Sigh. The list continues. ‘Excuse-flation’?
“This is the business saying, ‘Oh, we have to put our prices up because of inflation – our costs have gone through the roof’, even though they haven’t really,” Bruce says.
This brings us to ‘rockets and feathers’.
“This is marvellous jargon. Basically when costs go up, they go up like a ‘rocket’, but it’s rocket that goes into outer space and stays there. So when they do come down, it’s not like a rocket – they come down like a feather.”
Bruce says a big example of this at the moment is meat, prices of which went up during the drought. Despite the fact farmers are now no longer struggling with supply and are getting paid less in the saleyard, prices haven’t come down.
“The costs have come down, but supermarkets are still charging you like a wounded bull.”
Last but not least, ‘confusion pricing’?
“This is where the company just makes the paperwork as confusing as possible by giving the customer tonnes of options,” Bruce says.
“This is not the Maccas model, where you have a standard McChicken or Big Mac. For some of the deals, you have to bring a mate along to work out what the best deal is, and some of them are quite volatile – ‘buy it now’ before the rules change.”
How are these legal?
“As far as law is concerned, there’s no deliberate deception, so we’re not talking outright fraud,” Bruce says.
“Instead, the businesses are relying on … well, just being cute. They know they can get away with it … You think, ‘Well, I’m ethical – I hope you’re as ethical as I am’. But the reality is, businesses – just like governments – often aren’t.”
There’s no real way of knowing whether a business’s claims are legitimate either, unless they get caught out by government or the media.
“You just have to take the company’s word for it, or read a news article where farmers are being interviewed about the true cost of production.

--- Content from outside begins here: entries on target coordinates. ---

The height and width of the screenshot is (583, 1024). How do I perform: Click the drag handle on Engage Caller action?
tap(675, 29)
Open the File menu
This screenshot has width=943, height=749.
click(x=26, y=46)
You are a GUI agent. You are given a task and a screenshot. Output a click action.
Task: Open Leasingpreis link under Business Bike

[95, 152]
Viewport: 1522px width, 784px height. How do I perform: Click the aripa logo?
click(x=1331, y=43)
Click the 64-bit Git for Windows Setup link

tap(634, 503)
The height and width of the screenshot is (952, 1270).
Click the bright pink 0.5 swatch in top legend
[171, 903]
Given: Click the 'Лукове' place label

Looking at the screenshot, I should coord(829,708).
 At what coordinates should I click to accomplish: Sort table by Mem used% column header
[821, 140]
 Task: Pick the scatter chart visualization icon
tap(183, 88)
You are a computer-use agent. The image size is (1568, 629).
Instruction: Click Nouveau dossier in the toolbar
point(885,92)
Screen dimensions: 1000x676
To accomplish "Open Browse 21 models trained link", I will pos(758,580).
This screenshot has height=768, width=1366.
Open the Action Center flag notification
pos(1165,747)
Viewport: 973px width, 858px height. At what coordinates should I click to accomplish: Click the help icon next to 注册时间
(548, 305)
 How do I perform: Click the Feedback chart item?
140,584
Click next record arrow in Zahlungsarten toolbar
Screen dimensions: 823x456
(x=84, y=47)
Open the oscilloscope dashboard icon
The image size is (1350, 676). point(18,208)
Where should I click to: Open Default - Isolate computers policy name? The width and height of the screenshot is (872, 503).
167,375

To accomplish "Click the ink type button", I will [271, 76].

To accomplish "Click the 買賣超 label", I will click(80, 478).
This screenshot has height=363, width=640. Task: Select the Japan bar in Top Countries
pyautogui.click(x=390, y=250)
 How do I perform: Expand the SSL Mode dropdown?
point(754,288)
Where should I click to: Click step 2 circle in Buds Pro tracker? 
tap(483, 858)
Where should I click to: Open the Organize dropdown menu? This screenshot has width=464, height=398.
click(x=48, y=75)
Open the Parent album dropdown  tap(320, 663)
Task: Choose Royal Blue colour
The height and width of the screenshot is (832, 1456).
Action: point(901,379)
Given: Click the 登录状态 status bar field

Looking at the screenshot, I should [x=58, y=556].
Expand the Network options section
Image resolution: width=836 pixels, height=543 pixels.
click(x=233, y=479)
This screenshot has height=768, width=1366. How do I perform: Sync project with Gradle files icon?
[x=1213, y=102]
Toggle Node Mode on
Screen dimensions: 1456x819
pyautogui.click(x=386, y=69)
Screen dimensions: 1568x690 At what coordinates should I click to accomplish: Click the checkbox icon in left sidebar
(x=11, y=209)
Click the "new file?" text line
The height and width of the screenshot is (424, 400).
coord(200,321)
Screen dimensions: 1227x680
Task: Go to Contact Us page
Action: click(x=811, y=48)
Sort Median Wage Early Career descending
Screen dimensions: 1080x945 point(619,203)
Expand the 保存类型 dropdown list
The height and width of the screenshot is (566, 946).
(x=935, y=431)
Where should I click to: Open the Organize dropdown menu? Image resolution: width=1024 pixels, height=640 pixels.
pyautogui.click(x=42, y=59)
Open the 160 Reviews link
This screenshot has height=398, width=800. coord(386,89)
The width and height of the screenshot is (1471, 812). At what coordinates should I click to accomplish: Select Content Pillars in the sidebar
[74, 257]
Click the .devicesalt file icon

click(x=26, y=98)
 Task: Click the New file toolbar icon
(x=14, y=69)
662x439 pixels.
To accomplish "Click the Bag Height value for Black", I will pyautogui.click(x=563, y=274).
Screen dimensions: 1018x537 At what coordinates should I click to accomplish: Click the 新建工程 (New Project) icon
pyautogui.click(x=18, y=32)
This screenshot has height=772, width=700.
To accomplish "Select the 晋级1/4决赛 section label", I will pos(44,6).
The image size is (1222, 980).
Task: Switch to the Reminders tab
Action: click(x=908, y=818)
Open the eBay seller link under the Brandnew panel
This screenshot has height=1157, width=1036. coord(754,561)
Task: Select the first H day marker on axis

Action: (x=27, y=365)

The response is always, ‘yes but … well … you know … the media don’t quite understand’ or ‘we might make a bit of money on the meat, but that means we can charge you less for the chips and drinks and chocolates or whatever’. It’s not an area most people have data on.”
The ACCC has had some luck in the past with smaller retailers, but Bruce believes the ultimate answer lies in more competition. But unlike “dry economists” like Allan Fells, Bruce’s theory relies on the government to basically create the competitors.
“Some people will howl about this, but what we might do is licence one of the overseas airlines to operate in Australia as a domestic carrier, or with phone companies – to get away from the oligopoly of Optus and Telstra – we could turn NBN into a true competitor.
“There’s a lot of criticism of this, and I can see where people are coming from. But some of the solutions on the far left or the far right are just not going to happen.”